### ИСХОДНЫЙ ТЕКСТ
################

Доставить пленных к границам России — это было лишь полдела. Перед Нансеном встал новый вызов: где найти корабли для дальнейшей перевозки? Британское правительство согласилось предоставить лишь два старых судна. Финансовый консультант Нансена Томас Лодж поехал в Лондон — и уговорил-таки англичан еще на двенадцать судов. Их отремонтировали в германских портах, укомплектовали немецкими матросами и повели в эстонскую Нарву, где уже поджидали доставленные туда железной дорогой экс-военнопленные.

Не менее 10 тысяч человек нужно было эвакуировать и из Владивостока. Фритьоф Нансен спешно организовал в США благотворительный комитет, собравший совместно с Красным Крестом миллион долларов. На эти деньги Фритьоф зафрахтовал несколько пароходов. Чтобы хоть как-то сэкономить, он отправил суда во Владивосток с грузом, а обратным рейсом они доставили в Европу людей. Один из кораблей, везший из Владивостока бывших пленных турок, был захвачен в Средиземном море греческим военным судном — Греция тогда воевала с Турцией. Нансену пришлось вмешаться, чтобы спасти своих подопечных от вторичного плена. Он договорился с обоими правительствами, что людей отпустят на свободу — при условии их неучастия в греко-турецкой войне. В 1922 году Нансен за свой счет поехал в Константинополь и договорился об обмене греческих и турецких пленных.

С особыми трудностями Нансен столкнулся, когда занялся судьбой бывших военнопленных и беженцев из послереволюционной России, спасавшихся от ужасов Гражданской войны и советских репрессий. У этих людей зачастую не имелось каких-либо документов, они были совершенно бесправны.

Фритьоф предложил идею «нансеновского паспорта», обладателями которого стали в итоге 450 000 человек. Этот документ удостоверял личность владельца и давал ему возможность подавать прошения в государственные органы, позволял работать и жить в стране на законных основаниях. В середине 1920-х было сорок три государства, признававших нансеновские паспорта, а через семнадцать лет их число достигло пятидесяти двух.

В год за обладание таким паспортом нужно было платить ничтожную сумму в размере около 5 франков — после чего в него вклеивали марку с портретом Нансена. Из денег, собранных на продаже этих марок, пополнялся особый фонд, средства из которого тратились на облегчение переселения и устройства беженцев в заокеанских государствах.

################

### ФРАГМЕНТ НАБОРА ДАННЫХ
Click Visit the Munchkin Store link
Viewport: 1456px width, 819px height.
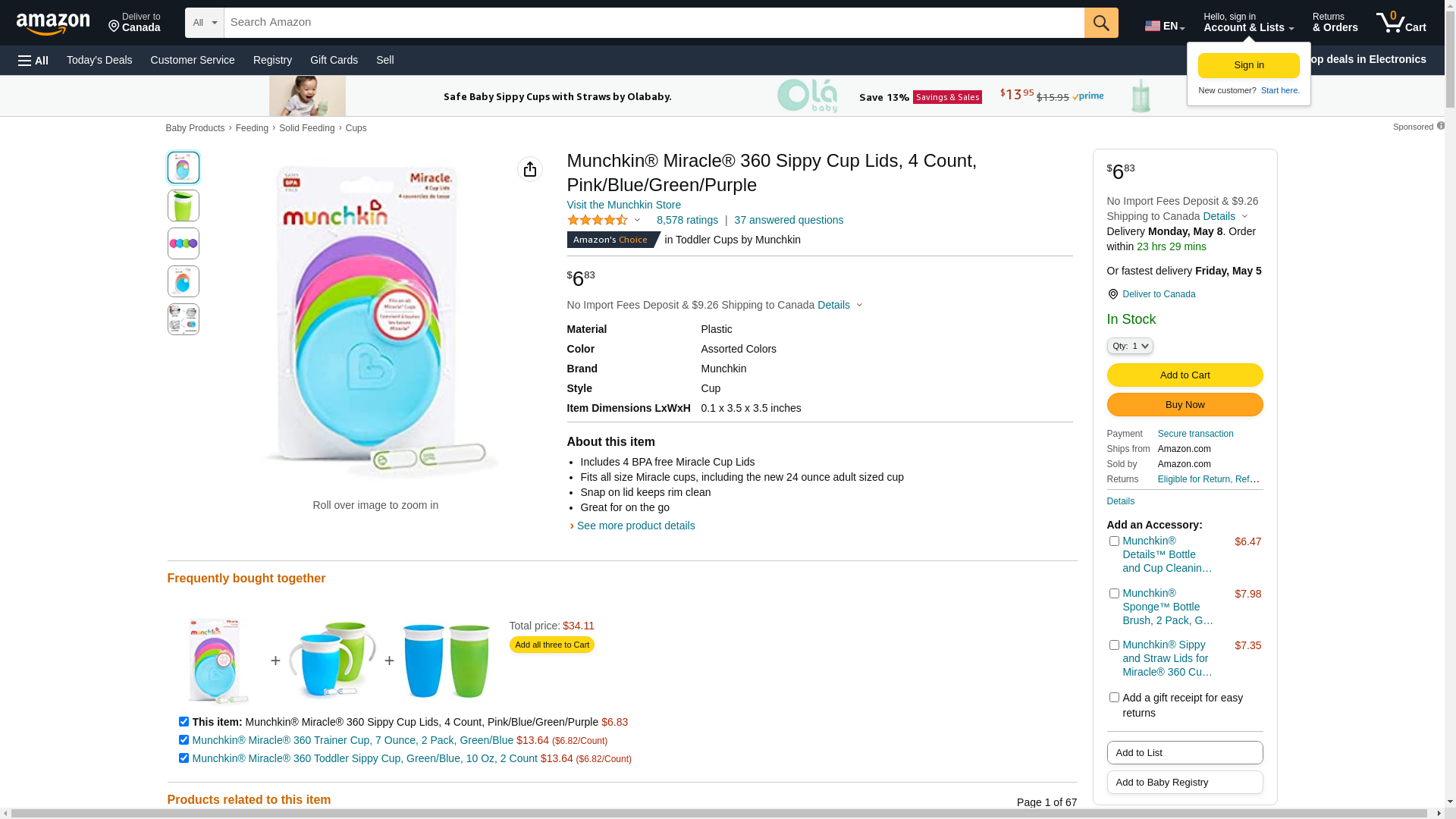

################

### ЗАДАНИЕ
Повторите слово в слово отрывок из текста о Нансене, который открывается словами «В год за обладание таким» и завершается словами «беженцев в заокеанских государствах.».

### РЕШЕНИЕ ЗАДАЧИ
В год за обладание таким паспортом нужно было платить ничтожную сумму в размере около 5 франков — после чего в него вклеивали марку с портретом Нансена. Из денег, собранных на продаже этих марок, пополнялся особый фонд, средства из которого тратились на облегчение переселения и устройства беженцев в заокеанских государствах.